Here's the thing with the personal experience card. Sometimes it's valid and sometimes it isn't.
Your average woman would know and notice a lot more of ingrained sexism in society, thus the experiences of a woman are more valid than the general day-to-day observations of a man. Similarly a black person will know more about racism than a white person, a trans person know more about transphobia than a non trans. All perfectly reasonable, all perfectly legitimate.
A woman from London who has never left the UK on the other hand, will likely know next to nothing about the sexism inherent in Vancouver, say, whereas a man from Vancouver may or may not know more. A black man who has lived all his life in Nairobi won't know about racism in New York etc etc.
Equally, you might be a particularly fortunate or unfortunate individual experiencing less or more of the inherent prejudice than another member of the same group. A lucky black man (in this particular sphere of luck), maybe a rich dentist may know less of racial struggles than a black man from a poor neighbourhood because he's experienced less, whereas a black guy in the rural Deep South might know more than a suburbanite because he's experienced more.
That's why critical evaluation is a useful tool. Personal experience, particularly when weighted with membership of a minority or underprivileged class is a useful knowledge base, but even within such classes, there is a lot of variation.

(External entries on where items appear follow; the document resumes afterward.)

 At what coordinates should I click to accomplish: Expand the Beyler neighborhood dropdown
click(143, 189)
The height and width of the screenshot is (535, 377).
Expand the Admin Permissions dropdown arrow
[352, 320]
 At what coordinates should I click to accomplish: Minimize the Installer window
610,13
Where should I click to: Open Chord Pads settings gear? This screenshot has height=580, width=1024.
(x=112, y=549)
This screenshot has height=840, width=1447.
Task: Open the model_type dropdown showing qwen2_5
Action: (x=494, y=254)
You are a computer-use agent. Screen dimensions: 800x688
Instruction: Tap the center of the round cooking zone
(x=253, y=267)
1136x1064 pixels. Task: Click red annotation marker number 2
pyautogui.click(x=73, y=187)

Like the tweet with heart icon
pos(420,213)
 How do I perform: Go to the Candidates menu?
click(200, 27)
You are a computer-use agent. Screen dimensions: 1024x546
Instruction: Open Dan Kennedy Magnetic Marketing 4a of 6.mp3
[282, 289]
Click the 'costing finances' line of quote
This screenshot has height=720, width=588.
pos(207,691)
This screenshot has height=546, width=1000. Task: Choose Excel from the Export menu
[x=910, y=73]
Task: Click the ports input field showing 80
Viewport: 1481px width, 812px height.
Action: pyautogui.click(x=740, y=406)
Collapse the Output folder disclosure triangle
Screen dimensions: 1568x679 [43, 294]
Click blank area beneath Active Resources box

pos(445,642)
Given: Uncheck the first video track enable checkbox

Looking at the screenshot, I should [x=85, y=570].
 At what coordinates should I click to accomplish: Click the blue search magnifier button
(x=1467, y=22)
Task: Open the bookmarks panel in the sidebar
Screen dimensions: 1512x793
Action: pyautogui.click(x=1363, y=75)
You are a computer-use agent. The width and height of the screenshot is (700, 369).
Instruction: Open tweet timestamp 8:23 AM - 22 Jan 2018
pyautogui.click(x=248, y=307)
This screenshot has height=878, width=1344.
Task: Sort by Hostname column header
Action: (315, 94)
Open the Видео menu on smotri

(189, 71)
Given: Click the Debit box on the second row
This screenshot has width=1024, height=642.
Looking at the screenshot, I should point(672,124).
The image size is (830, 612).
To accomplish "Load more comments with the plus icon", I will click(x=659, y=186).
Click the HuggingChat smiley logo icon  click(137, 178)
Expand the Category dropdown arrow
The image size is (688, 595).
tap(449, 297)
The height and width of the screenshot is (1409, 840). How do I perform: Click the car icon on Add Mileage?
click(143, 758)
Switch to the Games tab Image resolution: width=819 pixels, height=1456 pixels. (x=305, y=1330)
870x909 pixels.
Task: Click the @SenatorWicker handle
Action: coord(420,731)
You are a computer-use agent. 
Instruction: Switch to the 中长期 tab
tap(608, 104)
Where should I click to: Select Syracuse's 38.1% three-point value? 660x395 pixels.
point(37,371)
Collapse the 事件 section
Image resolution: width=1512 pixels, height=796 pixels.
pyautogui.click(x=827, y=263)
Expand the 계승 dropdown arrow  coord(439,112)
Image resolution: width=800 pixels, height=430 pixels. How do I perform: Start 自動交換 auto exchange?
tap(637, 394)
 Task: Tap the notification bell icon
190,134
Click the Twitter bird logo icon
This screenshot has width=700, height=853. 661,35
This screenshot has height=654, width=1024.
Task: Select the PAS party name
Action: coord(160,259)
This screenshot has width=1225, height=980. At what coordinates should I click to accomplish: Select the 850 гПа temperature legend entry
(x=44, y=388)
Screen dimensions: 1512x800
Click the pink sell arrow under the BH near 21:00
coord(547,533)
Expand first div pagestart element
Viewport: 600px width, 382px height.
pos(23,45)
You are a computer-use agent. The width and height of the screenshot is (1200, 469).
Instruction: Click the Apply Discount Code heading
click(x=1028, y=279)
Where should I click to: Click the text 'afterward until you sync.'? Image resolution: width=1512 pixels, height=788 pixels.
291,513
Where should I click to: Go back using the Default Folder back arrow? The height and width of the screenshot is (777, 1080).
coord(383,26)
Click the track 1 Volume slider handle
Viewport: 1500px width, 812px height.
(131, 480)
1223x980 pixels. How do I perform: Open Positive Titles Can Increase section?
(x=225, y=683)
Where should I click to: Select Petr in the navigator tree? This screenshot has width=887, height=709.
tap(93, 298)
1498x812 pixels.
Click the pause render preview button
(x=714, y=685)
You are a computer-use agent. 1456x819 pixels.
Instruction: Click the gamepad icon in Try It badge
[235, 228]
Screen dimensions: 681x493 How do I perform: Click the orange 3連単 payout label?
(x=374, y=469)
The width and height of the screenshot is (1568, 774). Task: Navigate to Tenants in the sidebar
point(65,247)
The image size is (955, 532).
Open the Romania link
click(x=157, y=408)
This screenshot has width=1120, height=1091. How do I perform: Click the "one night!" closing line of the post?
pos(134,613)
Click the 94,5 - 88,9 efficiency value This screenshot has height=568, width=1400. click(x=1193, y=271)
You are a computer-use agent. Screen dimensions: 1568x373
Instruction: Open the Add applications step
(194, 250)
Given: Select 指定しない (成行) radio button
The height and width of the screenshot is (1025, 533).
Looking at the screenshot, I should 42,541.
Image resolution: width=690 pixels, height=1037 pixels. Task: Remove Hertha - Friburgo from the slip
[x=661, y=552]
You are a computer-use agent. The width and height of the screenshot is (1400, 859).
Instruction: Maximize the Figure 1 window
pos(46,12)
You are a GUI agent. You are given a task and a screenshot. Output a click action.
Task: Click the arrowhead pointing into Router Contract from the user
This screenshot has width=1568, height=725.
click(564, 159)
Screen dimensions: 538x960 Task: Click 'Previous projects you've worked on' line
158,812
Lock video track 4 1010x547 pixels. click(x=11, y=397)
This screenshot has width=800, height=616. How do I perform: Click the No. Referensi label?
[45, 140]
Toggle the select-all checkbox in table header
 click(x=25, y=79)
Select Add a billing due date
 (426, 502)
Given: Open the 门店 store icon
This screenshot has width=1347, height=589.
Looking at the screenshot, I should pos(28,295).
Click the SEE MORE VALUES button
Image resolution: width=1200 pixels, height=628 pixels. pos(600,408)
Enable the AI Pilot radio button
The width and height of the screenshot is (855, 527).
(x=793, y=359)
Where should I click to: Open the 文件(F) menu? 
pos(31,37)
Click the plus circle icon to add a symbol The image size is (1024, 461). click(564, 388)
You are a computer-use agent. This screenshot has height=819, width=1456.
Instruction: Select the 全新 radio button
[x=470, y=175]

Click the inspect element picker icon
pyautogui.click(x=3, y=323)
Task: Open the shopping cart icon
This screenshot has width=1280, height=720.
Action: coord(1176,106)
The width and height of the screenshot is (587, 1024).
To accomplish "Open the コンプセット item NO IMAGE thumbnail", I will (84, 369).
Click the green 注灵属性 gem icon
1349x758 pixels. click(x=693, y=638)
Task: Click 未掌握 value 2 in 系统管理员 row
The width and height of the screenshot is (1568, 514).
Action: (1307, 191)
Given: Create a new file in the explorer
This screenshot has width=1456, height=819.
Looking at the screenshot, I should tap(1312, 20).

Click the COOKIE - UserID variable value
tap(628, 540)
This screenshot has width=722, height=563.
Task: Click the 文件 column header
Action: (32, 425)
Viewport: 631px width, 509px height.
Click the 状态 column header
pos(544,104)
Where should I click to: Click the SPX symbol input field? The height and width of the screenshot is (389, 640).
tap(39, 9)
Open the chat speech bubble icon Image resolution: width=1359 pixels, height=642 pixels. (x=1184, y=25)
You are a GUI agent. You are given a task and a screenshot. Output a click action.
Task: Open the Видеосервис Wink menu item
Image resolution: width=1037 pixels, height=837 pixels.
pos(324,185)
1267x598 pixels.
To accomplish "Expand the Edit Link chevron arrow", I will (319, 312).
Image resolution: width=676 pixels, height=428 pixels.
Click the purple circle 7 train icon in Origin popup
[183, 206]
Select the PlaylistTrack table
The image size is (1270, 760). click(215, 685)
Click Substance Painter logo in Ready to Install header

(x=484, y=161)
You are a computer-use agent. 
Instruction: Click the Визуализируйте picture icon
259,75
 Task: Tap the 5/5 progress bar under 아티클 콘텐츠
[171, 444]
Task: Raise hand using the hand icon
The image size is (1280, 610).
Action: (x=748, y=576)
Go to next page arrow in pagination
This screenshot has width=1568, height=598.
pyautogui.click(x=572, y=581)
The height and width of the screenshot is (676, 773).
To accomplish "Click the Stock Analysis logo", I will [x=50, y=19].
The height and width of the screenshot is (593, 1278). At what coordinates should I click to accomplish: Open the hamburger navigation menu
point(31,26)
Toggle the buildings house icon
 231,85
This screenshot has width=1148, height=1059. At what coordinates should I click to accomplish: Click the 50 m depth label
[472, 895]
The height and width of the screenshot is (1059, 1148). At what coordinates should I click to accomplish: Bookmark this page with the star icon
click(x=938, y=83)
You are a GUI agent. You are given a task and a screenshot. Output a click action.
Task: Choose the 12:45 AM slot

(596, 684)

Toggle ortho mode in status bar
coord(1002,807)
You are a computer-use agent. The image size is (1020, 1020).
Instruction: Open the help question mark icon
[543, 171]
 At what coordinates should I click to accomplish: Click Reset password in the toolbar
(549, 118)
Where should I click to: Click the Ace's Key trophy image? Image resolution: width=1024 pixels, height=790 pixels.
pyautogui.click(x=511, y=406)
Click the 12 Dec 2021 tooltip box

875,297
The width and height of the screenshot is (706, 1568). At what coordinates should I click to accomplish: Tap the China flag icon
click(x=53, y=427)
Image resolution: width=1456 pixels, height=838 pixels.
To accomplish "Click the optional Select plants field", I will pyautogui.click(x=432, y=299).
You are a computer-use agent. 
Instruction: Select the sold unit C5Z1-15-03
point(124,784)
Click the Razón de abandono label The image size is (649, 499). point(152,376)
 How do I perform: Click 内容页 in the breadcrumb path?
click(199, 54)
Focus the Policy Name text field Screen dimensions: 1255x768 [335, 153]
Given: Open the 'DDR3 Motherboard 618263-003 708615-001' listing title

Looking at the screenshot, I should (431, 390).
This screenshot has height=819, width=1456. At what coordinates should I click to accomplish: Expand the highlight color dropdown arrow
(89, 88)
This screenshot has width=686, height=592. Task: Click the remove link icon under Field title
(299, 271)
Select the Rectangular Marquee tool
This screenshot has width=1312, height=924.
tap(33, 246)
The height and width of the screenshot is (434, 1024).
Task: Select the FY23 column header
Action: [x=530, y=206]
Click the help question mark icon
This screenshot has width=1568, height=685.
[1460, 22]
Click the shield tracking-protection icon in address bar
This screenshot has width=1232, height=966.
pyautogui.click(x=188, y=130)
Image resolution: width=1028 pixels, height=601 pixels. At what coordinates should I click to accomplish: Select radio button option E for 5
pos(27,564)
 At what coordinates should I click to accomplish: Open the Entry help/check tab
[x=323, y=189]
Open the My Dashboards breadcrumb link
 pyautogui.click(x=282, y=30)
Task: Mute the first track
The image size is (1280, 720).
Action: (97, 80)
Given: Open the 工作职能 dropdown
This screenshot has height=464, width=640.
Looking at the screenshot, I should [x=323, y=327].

Plus, of course, being a member of a particular group doesn't mean that you're immune to false positives. I remember being told a story by an American friend (and, truth be told, it's incredibly difficult to imagine the same thing happening in the UK, so you're absolutely right about experiences in one country not necessarily translating to experiences in another) at his work. A delivery guy, rather than going in via the delivery entrance at the back of the building, went in through the front. My friend, while signing for the parcel, jokingly said "aren't you people supposed to go round the back?". The delivery man was extremely offended because he was black, and thought that my friend was saying that black people should use the back entrances of buildings. The fact that there were potential racial implications to what he was saying hadn't even occurred to my friend, who was making a generic delivery person joke.
Now, they sorted it out and shook hands but had they not, had the delivery guy not made a big deal out of it (either because he didn't feel like getting into an argument, or because he didn't have the confidence to make an issue of it) that delivery guy would have gone away thinking that he'd just experienced a shocking example of racism. And perhaps there's a case to be made that my friend
should have thought of the potential implications of what he was about to say (although, ironically, that would have involved thinking of the delivery guy's race as his primary characteristic, which I'd say was one of the defining characteristics of racism), but I don't think that you can say that what he said was actually racist. Certainly not in intent.
But how many times do people generally believe that they've experienced some form of prejudice when they actually haven't? This is not to belittle or discount the experiences of those people, or indeed to claim that prejudices don't exist and aren't a huge problem, but just to point out that our experiences of reality aren't necessarily an accurate representation of reality and that they therefore should always be approached with a degree of scepticism, and empirical data should always be preferred, if such a thing is possible.
It would have been legitimate for the delivery guy to feel like he'd just encountered racism. That doesn't mean that he did.